THE fiasco around the redesign of the civic heart of Glasgow has emerged again as a new surface laid just five months ago begins to show signs of collapse.
Despite work costing £500,000, small areas around George Square have sunk several inches, while the surface in others has eroded to show the hugely unpopular red tarmac, which covered the square for more than a decade.
Opposition politicians are demanding a report on the damage and durability of the surface, especially in the run-up to the 2014 Commonwealth Games, when it will play a central role in public events.
The Herald understands officials have told politicians that the damage to the surface has been largely caused by the events staged in the square around Christmas and the fairground rides currently on the site.
One senior politician also said concerns had been raised about the potential impact on the square of a bout of sub-zero temperatures.
It is understood the council has a three-year guarantee with the contractor to resurface if any problems emerge, with the authority saying the work will be done by spring.
George Square was the focus of a debacle in late 2012 and early last year after council leader Gordon Matheson announced a revamp of the square then changed his mind shortly after a group of specially-recruited experts selected their winning design.
Although Mr Matheson was cleared of any wrongdoing by watchdogs and the police, the costly fiasco left the council open to much ridicule.
A temporary refit was carried out, with the red surface replaced by speckled grey resin, which the council said last autumn would be hard-wearing in icy conditions.
Two new, large grassy areas were created, replacing the ones controversially dug up 15 years ago. They can be covered up to allow large-scale events, an increasing focus for the square, to be staged.
But these events are now being blamed for 'gouges and scuffs' on the surface.
Graeme Hendry, SNP leader on the council, said: "The folly in the square is coming to the fore again.
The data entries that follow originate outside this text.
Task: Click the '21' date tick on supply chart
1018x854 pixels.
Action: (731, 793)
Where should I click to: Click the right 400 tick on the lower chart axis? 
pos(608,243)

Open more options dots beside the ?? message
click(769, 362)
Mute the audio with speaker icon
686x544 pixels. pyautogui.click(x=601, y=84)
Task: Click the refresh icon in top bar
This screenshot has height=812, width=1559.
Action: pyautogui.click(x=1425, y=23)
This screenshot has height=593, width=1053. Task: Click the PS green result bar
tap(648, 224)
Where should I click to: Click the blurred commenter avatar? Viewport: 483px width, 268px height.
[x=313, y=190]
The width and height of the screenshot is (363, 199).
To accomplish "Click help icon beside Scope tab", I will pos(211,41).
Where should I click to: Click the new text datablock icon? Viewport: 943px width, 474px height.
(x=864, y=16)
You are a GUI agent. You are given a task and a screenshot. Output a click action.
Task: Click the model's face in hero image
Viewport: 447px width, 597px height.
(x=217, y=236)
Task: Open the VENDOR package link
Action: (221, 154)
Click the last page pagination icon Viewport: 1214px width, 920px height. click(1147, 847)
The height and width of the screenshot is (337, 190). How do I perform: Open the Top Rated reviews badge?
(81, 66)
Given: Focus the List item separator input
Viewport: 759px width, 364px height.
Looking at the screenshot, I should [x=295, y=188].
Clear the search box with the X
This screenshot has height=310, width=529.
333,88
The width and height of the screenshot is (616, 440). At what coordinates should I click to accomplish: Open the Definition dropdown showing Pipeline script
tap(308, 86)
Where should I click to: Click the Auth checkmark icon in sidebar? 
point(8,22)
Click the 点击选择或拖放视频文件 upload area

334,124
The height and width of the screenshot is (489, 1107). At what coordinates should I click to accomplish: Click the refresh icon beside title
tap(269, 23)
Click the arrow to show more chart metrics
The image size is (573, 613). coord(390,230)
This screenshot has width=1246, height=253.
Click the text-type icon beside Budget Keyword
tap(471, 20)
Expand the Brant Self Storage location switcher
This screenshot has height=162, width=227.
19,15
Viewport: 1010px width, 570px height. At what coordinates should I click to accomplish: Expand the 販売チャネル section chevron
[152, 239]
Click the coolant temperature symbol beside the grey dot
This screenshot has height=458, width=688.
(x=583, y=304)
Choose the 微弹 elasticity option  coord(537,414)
"The SNP group will be writing to development and regeneration services requesting a report is presented to committee in the near future to advise what further damage is likely, how much this will cost to repair and how the council will fix the mess the leader has created.
"Industry experts have advised me that anyone with any handle on these things knew this would happen. Simply skimming the surface was doing nothing more than papering over the cracks."
A council spokesman said: "Two small gouges appeared in late November during the site set up for the Christmas lights switch-on.
"The contractor will arrange repairs to these areas in the spring when the air temperature and general weather conditions are more suitable for this type of work.
"This will be done at no cost to the council."